A former addict described the figures as shocking, and said authorities were "gambling with people's lives".
Peter, not his real name, said it was a slap in the face that addicts ask for help and may have to wait months.
Belfast trust said it has a plan to reduce waiting lists and is keeping the situation under review with other statutory and voluntary sector bodies.
A spokesperson said: "Belfast HSC Trust is seeing significant demand for Community Addiction Services, with a limited capacity to respond.
"The trust has a recovery plan to target waiting lists in Community Addiction Services which will enable us to ensure that individuals are seen as soon as possible."
Thelma Abernethy of Addiction NI, which provides treatment and support for addicts, said there had been enough talking and action was urgently required.
Some 634 men and women are currently on the waiting list to see a counsellor with the Community Addiction Team in Belfast.
Addiction NI says the demand for counselling and support is rising.
'You live day to day'
Peter, who has lived on the streets, said it took a lot for an addict to make a phone call to ask for help.
"You just live day to day. You think: 'Have I enough money for some food and then where will I get the rest for drugs?'.
"But to make that call like I did requires being brave.
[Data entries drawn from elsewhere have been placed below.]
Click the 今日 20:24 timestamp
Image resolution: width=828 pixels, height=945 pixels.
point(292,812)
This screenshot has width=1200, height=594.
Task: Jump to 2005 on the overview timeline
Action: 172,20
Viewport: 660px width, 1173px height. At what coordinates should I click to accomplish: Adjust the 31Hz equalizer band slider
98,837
It requires someone being there to talk to you and to arrange to meet you - not to be told to phone back in six weeks."
Last week, representatives from Iceland visited Belfast to share their experiences of tackling addiction.
Ms Abernethy said the difference between Northern Ireland and Iceland is that the Nordic country invested in its young people.
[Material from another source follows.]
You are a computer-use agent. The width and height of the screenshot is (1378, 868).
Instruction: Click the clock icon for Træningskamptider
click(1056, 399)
"The government in Iceland invested around 430 Euro (£380) per young person." she said. "They invested in sport and the arts, also in parenting. Everything that we are doing away with."
On Monday, Belfast City Council voted unanimously to back an action plan to address the drug and alcohol problem in the city.
The SDLP's Paul McCusker said more counsellors were needed to meet the demand, but said there was also a need to tackle the suppliers.
"One man told me he could get cocaine on one side of the street and prescription drugs on the other, all being run by paramilitaries. This man wanted help but he's also afraid of the paramilitaries," Mr McCusker said.